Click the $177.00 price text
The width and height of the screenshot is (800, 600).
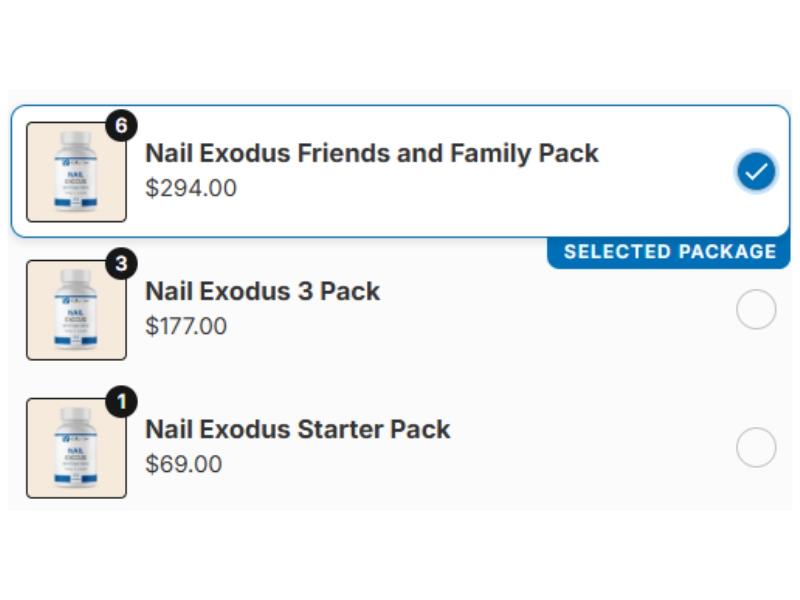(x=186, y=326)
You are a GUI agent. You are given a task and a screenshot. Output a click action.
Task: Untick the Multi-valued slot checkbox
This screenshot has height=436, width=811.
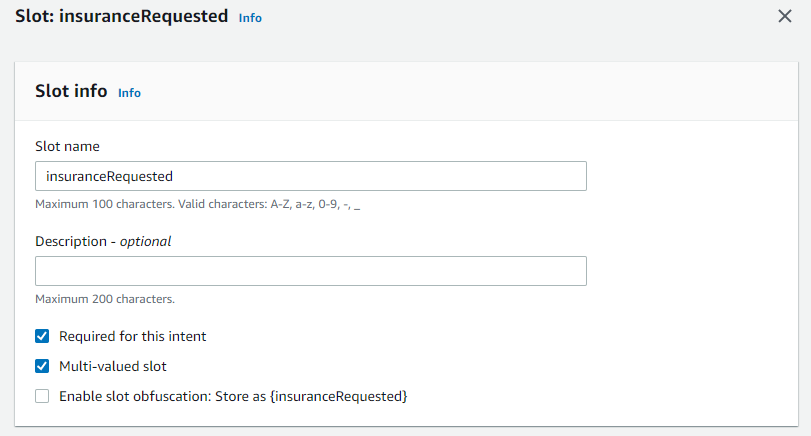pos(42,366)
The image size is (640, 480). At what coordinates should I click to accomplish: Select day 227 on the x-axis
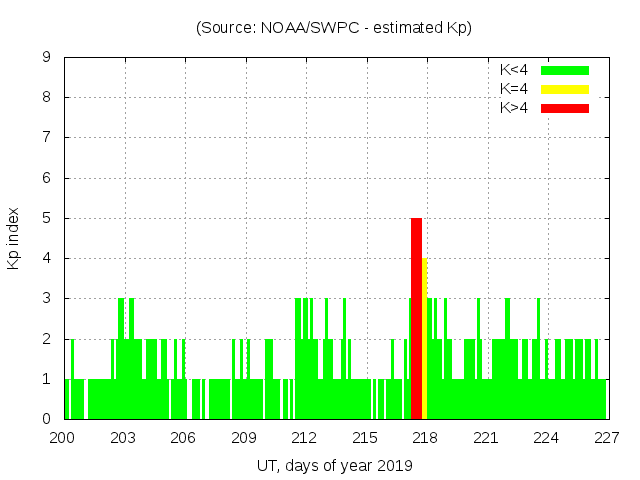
+++
- PROBLEM DETAILS -
Your answer must be an exact copy of the records, minus any pictures.

- REPLY TO THE EXERCISE -
Click the $177.00 price text
The width and height of the screenshot is (800, 600).
(x=186, y=326)
You are a GUI agent. You are given a task and a screenshot. Output a click action.
Task: Untick the Multi-valued slot checkbox
This screenshot has height=436, width=811.
pos(42,366)
The image size is (640, 480). At what coordinates should I click to accomplish: Select day 227 on the x-axis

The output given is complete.